Geralt moved. First shallow, gradually deeper until he could go no further, until Jaskier threw back his head with a cry and surrendered.
He lost time to the relentless rhythm of deep strokes, the slap of flesh on flesh mixed with sighs and grunts. And then Geralt folded him almost in two and snapped his hips still faster, whispering Jaskier over and over into his skin until he fell over the edge with a roar, taking Jaskier with him.
They lay side by side afterwards, sticky and warm in the light of candles burned low.
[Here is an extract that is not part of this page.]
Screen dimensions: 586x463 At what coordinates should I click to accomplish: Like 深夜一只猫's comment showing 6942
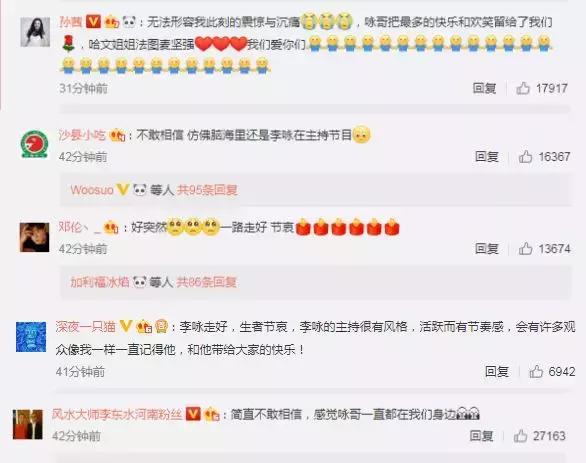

Jaskier had things he wanted to say and things he wanted to keep secret, so he did what he always did. He talked.
“Gods, Geralt, you exceeded my expectations. Not that they were low, far from it, but you are entirely too good in bed, and out of it too because your cocksucking skills are rather delightful. Who knew? I really wish we’d done this sooner because in my younger days I had such stamina you know, many of my lovely bedmates said so–”
“Jaskier.” One word silenced him, that low voice slow dripping honey in his veins. Geralt got up and Jaskier swallowed, trying not to mourn the loss of warmth and the emptiness.
“Sorry,” he whispered. He never could keep his mouth shut around Geralt, he was always too much, he should be quiet because Melitele knew he needed closeness after all that and if he didn't get it then he might just weep.
But then a cool damp cloth was drawn over his face and body before Geralt got back into bed, pulled the blankets and furs over them and turned on his side.
“Come here.” He pulled Jaskier to his chest and tangled their legs together.
Jaskier almost did cry then, caged in strong arms, warm and safe, with a rough hand pressed to his heart. He swallowed his tears and leaned back against a wall of muscle. A kiss to his shoulder had him sighing.
He woke at first light. His hair was a tangled mess and his mouth was dry, and there was a cooling space next to him. He sat up and pulled the covers around him with a shiver. The fire was long dead.
“Already?” he muttered.
Geralt fastened his last buckle and sat next to him, his leathers creaking gently. “Stanion is five miles north of Ban Gleàn. I will see you there in fourteen days.”
Jaskier rubbed his eyes. A cold weight settled in his stomach. “And if you’re not?”
“Stay north of the Pontar. I’ll find you.”
“I can’t come with you now.” Unsure if that was statement or question, he stared at the hearth rug. He’d made hasty exits before. His students would survive and he’d apologise with more stories, eventually. The semester was almost done anyway.
Geralt took his hand and traced the lines with a calloused finger, leaving the skin tingling. “I won’t ask you to abandon your commitments. Besides it might be better to face Calanthe alone.”
“You’re right, she doesn’t really like me.” He drank some water that was conveniently placed on the bedside table, then turned to face Geralt. “We’ll meet in Stanion. I require that you take care of yourself, dearest witcher.” He used his stern teacher voice. “Do not neglect your needs or we shall have words.”
The tender look Geralt sent him made his heart clench and he was glad to be sitting, or he might have swooned.
“You also.” He caressed his cheek with a thumb, and Jaskier leaned into the touch, eyes fluttering shut. “The beard looks well on you. Stay safe, bard.” Warm lips pressed to his and were gone too soon. He heard the door open and close, and he was alone.
After a few long minutes he braved the cold to find sleep clothes. He traced a finger along the carved blade of his dagger, then tucked it under his pillow, already planning his escape. War was a distant threat that didn't disturb his dreams.
Geralt generally preferred subdued colours, as much as he had any preference at all, but he didn’t care for grey on his bard. Blue silk flattered his eyes much better. He tucked away the handkerchief he'd stolen with its memory of sea-blue eyes, camomile and kisses, and turned Roach south-east.